BNFC / bnfc

BNF Converter
http://bnfc.digitalgrammars.com/
586 stars 165 forks source link

C: _POSIX_C_SOURCE needed for ANSI (C89) compliance (use of strdup in lexer) #314

Closed varqox closed 3 years ago

varqox commented 3 years ago

Encountered on version v2.8.4 (did not check others).

How to reproduce

Create file Instant.cf:

Prog. Program ::= [Stmt] ;
SAss. Stmt ::= Ident "=" Exp;
SExp. Stmt ::= Exp ;
separator Stmt ";" ;

ExpAdd.            Exp1   ::= Exp2 "+"  Exp1 ;
ExpSub.            Exp2   ::= Exp2 "-"  Exp3 ;
ExpMul.            Exp3   ::= Exp3 "*"  Exp4 ;
ExpDiv.            Exp3   ::= Exp3 "/"  Exp4 ;
ExpLit.            Exp4   ::= Integer ;
ExpVar.            Exp4   ::= Ident ;
coercions Exp 4;

Compile:

bnfc --c --makefile Instant.cf && make

Run:

./TestInstant <<< "a=0"

Output:


Parse Successful!

[Abstract Syntax]
[1]    57036 segmentation fault  ./TestInstant <<< "a=0"

Expected output:


Parse Successful!

[Abstract Syntax]
(Prog [(SAss "a" (ExpLit 0))])

[Linearized Tree]
a = 0 

What is going on?

Aim of the exercise:
Can you reproduce everything in the BNFC segmentation-fault report from "BNFC / bnfc" down to "not check others).", word for word?

Data section:
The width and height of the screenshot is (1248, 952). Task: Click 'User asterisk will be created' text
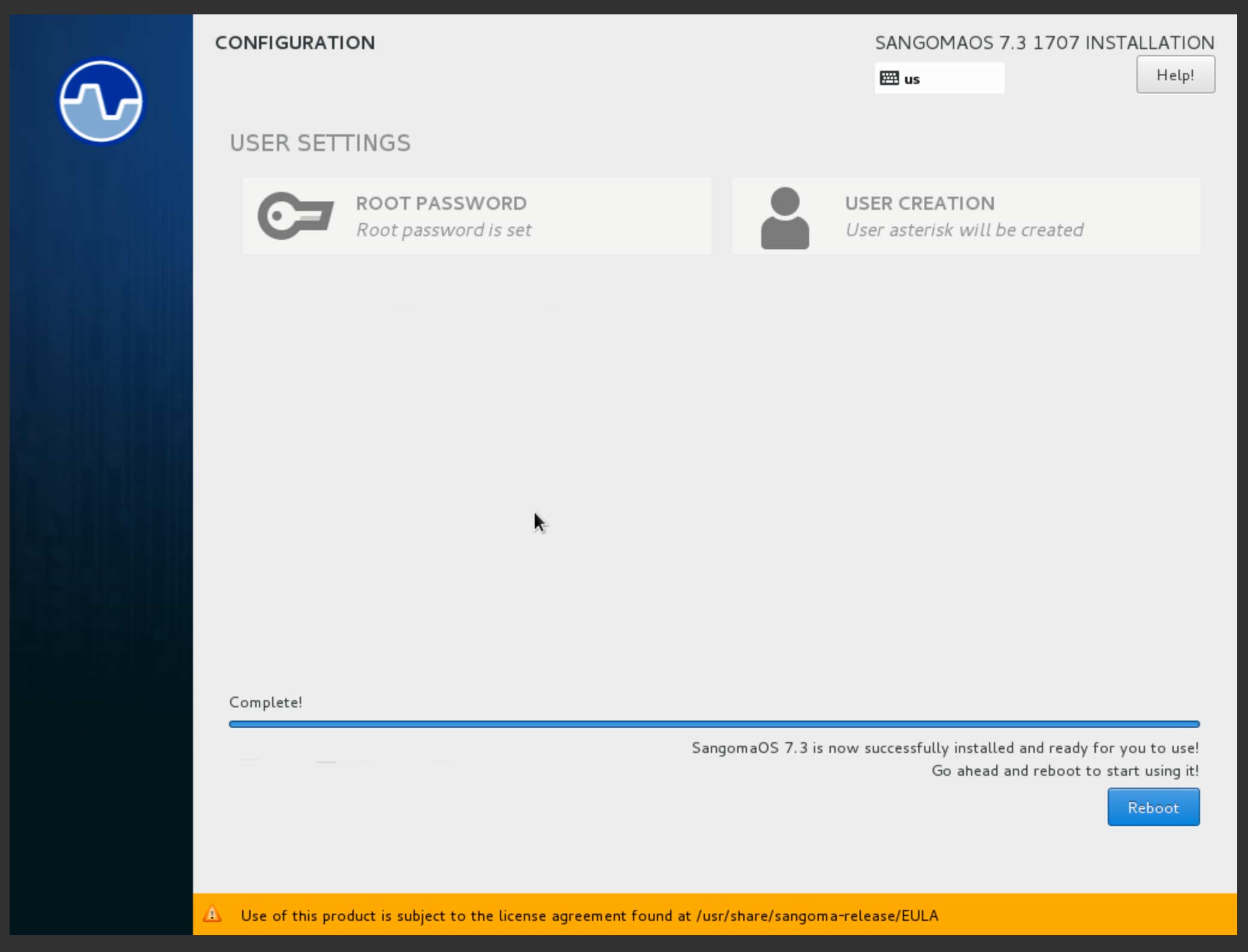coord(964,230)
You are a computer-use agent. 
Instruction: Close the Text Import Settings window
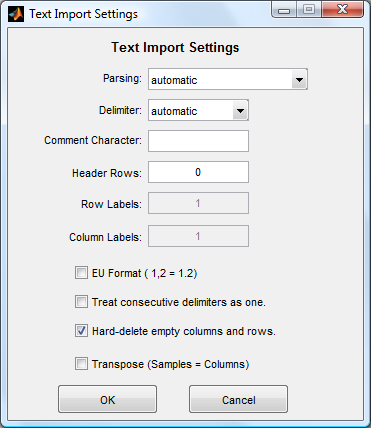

Written solution:
BNFC / bnfc

BNF Converter
http://bnfc.digitalgrammars.com/
586 stars 165 forks source link

C: _POSIX_C_SOURCE needed for ANSI (C89) compliance (use of strdup in lexer) #314

Closed varqox closed 3 years ago

varqox commented 3 years ago

Encountered on version v2.8.4 (did not check others).